Je changeais de service, retournais à la maternité, avertissais le boulot du papa : "Quand il arrive dites lui qu'il reparte !" Celle qui m'opèrerait était une interne-femme. Elle me fit entrer dans le bloc sur mes deux jambes. "Inconcevable !", s'insurgeât l'infirmière chef... C'est donc l'interne qui me prépara maugréant à peine contre les principes qui auraient voulu que j'entre au bloc allongée sur un brancard même si j'étais valide. Je l'aimais bien celle-là qui gérait les évènements avec simplicité. Je lui demandais si je pourrais voir le papa avant le début de l'opération. "Non, le voir sera impossible : il ne peut entrer au bloc, mais on vous dira dès qu'il est arrivé, promis." L'équipe était toute fraiche : pour avoir fait les deux expériences, elles ont plus drôles en début qu'en fin de garde les équipes médicales. !

Au milieu de leurs blagues et récits de leurs week-ends respectifs, j'entrais au bloc. L'anesthésiste arriva. Inquiète, je lui demandais si le papa était était arrivé. Il quitta la salle pour revenir quelques instants plus tard : "On voit que c'est le troisième : il bouquine tranquillement dans la salle d'attente... Mais vous avez raison d'avoir envie qu'il soit là : une césarienne c'est une vraie opération." J'ai toujours aimé les anesthésistes, ils sont plus en contact avec leur patient que les autres médecins qui se focalisent sur le corps qu'ils opèrent. Je le remerciais, j'étais rassurée : la papa était là pour réceptionner le petit gars à venir.
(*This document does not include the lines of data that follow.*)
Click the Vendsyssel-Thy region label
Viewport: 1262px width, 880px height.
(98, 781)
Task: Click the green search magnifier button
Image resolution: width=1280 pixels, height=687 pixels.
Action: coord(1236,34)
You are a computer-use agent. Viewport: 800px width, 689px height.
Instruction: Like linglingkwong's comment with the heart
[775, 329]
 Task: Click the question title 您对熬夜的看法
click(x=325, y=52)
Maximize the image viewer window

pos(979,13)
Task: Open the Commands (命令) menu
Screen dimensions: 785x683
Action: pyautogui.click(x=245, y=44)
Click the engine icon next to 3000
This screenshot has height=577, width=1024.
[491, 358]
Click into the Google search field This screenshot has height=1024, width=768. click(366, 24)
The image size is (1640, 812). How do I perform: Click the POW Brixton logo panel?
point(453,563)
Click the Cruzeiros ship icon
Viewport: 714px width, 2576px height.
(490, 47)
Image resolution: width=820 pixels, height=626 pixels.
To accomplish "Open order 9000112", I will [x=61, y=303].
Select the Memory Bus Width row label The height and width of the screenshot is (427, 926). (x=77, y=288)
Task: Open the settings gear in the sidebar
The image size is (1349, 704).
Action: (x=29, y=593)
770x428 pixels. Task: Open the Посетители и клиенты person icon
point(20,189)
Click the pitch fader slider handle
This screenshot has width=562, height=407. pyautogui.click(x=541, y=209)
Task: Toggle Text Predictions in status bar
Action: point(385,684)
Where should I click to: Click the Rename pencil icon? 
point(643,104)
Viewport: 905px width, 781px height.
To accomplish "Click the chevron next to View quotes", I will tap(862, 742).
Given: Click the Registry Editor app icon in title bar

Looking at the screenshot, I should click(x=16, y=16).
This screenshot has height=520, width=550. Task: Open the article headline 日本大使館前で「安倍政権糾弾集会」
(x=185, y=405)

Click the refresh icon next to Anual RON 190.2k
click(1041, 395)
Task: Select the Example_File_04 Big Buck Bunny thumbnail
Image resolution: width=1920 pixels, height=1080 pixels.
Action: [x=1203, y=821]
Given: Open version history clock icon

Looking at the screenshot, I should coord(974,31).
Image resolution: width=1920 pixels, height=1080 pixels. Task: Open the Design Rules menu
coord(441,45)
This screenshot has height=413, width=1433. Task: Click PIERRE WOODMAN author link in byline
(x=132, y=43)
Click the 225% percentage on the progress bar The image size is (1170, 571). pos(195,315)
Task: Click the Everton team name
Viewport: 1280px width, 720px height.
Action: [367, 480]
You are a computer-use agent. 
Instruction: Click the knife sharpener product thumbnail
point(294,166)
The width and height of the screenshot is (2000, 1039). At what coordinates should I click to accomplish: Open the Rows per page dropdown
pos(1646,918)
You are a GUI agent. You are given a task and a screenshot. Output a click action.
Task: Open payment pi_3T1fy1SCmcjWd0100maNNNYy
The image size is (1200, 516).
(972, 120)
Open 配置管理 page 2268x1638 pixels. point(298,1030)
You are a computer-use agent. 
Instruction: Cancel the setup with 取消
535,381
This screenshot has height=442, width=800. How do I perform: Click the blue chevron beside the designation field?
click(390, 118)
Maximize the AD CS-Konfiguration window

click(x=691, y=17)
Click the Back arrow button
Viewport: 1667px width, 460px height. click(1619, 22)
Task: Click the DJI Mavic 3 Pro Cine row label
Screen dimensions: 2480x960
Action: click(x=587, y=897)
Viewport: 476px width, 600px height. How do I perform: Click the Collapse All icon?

Une demie-heure plus tard, l'interne me demanda de pousser. J'étais surprise : jamais on ne m'avait demandé de participer physiquement aux précédentes naissances, elles aussi par césarienne. J'étais ravie, j'obtempérais avec joie. Quelques minutes plus tard, elle me posait sur le ventre une petite boule toute chaude, toute ronde, toute douce. Je savais qu'il fallait que j'en profite le plus possible : les premiers soins de Tertio se feraient sans moi, ailleurs, avec le papa... Ainsi en est-il des naissances par césarienne... Moi, il fallait qu'on me recouse. L'interne prit son temps pour me faire une jolie cicatrice. Jolie ? C'est une qu'on ne voit pas. Pas comme celle que m'avait fait l'autre gars trois ans plus tôt qui zigzaguait sur mon bas-ventre. Cette interne : elle était vraiment respectable. Elle m'avait respectée. Moi, mon corps, et mon statut de mère. Peut-être parce qu'elle même femme ?

Trois quart d'heures plus tard, Tertio tétait mon sein. Je regardais sa bouche appliquée, en mouvement... Sa bouche que j'avais vue quelques heures plus tôt téter la paroi de mon utérus... Tellement heureuse de l'avoir dans mes bras, de pouvoir le présenter au monde entier... à ses frangins, entre autres. Ses frangins qui débarqueraient en fin de journée, ses frangins qui me sembleraient soudainement si grands...

Le 6 avril 1998, Tertio venait au monde. Il faisait beau, comme il a toujours fait beau le jour de la naissance de mes fistons.